As the inappropriate behaviors subsided through the work of the male tutor who was often like a big brother, I launched the next stage of our intervention. This time, I have arranged for a tutor who is trained specifically in teaching those with language-based learning disabilities. This time the tutor is a female and I had to make sure that the autistic lad has made enough progress in his behavior before I introduced the new tutor!

One thing we, that is, the mother, myself, and the tutors, have all noticed is that the behavior and language ability of this autistic and ADHD lad improved at about the same rate. It was as if one was feeding into the other.

I have some theories about why this is happening but I will save that for another blog. The lesson that I want to pass on here is this: we must not neglect the language domain when an autistic and/or ADHD child is “kicking up dust and spewing steam” in his/her bad behavior. Often, when the problems in the language domain are addressed— and autism being a communication disorder—the behavior also improves.

Do we take ADHD or ADD cases?

| March 20th, 2010 | No Comments »

Learning disabilities (LD) such as dyslexia and dyscalculia often have an accompanying comorbidity such as ADHD or ADD. These complications will make intervention delivery more challenging.

Our experience has been that given we have a competent tutor with the right personal qualities — for example, a vibrant sense of humor with ample of patience — even the most difficult students will often settle down to learn out of a respect for the tutor and a genuine liking of him or her. The learning will increase and the annoying behaviors from the student will decrease. That is why I always say that an effective tutor has to be many steps ahead of the student at all times or else he or she will not be able to inspire the student and to motivate change for the better.

Of course, not all cases are that simple. I am a special education expert and, generally, I prefer to solve learning problems through adapting instructional content and teaching strategies. However, in the extreme ADD cases, medication prescribed by a psychiatrist is necessary to control the situation so that a child can focus his/her attention and be able to learn. While I do not get involve in the medical side of things, I do work together with the medical professionals such as psychiatrist and family doctors to ensure there is continuity and coherence in the intervention delivery. The idea here is that, as professionals, we cooperate together to complement the work of one another. The team at our office will try to enhance the effectiveness of the intervention by cooperating with related professionals.

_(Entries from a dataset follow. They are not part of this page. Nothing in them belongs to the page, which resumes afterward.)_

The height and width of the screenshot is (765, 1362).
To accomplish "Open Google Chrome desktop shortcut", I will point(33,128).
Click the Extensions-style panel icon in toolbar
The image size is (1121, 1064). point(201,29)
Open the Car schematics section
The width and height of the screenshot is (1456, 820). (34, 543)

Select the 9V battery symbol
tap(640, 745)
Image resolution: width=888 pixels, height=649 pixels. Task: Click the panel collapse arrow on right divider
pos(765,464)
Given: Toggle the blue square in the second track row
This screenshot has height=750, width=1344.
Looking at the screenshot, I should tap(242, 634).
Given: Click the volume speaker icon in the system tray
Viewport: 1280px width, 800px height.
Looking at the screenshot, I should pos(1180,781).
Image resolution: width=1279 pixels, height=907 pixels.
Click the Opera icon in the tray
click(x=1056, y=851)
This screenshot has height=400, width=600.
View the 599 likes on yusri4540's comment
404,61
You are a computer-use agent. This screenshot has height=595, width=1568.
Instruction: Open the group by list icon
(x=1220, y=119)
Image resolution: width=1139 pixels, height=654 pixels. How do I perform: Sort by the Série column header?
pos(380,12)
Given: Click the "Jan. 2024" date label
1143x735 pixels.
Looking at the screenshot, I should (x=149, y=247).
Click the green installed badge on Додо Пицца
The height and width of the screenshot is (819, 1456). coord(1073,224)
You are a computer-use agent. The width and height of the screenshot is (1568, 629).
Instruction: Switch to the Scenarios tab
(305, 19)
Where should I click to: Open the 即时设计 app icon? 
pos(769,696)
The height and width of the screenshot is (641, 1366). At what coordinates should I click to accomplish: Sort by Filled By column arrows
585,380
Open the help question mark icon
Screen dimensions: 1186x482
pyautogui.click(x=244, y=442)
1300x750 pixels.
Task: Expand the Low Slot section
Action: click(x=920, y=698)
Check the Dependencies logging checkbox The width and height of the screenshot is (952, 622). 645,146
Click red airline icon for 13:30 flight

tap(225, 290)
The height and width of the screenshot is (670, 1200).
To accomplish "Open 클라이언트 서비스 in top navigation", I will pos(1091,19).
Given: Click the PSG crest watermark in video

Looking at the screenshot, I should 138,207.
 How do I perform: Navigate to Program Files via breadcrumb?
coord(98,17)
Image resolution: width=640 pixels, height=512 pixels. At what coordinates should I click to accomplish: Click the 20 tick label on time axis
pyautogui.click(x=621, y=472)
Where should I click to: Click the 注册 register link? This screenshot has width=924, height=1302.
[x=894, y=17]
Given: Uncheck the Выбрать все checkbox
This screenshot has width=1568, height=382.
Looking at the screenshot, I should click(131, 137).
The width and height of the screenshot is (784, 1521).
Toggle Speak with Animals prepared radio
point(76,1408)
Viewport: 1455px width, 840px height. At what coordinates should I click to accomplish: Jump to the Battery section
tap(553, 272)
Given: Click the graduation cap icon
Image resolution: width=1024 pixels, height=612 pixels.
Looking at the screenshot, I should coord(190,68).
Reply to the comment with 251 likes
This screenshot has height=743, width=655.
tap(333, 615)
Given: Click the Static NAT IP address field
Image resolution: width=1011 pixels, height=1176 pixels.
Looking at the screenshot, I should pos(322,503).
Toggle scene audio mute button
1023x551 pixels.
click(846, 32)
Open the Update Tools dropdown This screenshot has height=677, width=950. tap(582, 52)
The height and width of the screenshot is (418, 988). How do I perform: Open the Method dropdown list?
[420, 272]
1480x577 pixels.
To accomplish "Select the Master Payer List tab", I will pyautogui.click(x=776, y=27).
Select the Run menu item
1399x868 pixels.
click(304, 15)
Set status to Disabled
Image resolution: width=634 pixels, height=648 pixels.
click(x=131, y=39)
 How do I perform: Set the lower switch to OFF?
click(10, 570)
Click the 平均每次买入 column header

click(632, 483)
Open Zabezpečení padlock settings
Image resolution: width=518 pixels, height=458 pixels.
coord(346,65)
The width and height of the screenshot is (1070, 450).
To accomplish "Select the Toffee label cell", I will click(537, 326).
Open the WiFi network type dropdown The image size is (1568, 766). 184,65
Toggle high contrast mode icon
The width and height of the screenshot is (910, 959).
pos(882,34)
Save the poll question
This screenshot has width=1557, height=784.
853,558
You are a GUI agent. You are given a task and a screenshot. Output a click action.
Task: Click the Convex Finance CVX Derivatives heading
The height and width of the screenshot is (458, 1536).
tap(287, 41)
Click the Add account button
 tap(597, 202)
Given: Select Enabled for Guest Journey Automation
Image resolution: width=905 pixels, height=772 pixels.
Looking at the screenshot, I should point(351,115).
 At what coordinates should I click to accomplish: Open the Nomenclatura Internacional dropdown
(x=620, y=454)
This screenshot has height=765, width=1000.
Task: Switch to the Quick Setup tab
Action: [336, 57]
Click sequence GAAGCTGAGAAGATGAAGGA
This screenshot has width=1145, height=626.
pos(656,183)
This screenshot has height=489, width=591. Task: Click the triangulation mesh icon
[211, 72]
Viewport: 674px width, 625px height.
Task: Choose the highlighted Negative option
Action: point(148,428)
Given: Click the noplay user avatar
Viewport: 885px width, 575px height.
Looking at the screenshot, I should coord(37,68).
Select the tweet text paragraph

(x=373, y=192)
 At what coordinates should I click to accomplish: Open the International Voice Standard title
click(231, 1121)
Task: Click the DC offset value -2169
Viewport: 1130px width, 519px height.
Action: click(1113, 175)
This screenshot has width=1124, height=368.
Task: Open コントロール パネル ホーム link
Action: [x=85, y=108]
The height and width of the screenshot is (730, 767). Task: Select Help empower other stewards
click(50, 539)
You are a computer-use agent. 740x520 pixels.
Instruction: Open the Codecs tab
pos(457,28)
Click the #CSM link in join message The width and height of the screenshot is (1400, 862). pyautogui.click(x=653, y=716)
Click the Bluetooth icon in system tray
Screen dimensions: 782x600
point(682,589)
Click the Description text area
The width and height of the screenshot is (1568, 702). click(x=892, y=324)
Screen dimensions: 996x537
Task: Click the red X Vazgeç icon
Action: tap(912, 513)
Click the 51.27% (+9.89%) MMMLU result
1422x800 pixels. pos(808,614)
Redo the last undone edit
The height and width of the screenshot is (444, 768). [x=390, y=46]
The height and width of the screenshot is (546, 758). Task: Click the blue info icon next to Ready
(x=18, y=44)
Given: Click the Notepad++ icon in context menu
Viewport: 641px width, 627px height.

For example, we also work extremely well with the schools by collaborating with the classroom teachers and special education teachers. We try to create a “seamless” service delivery system to increase effectiveness; saving resources for the school and the parents who pay us privately for our services is our primary goal.

The answer to the question of whether we take ADHD or ADD cases is this: we have had a great deal of success with LD cases with a comorbidity; but we do reserve the rights to decide on each case on an individual basis. Considerations such as client-specialist compatibility and the severity of the ADHD or ADD will be the deciding factors.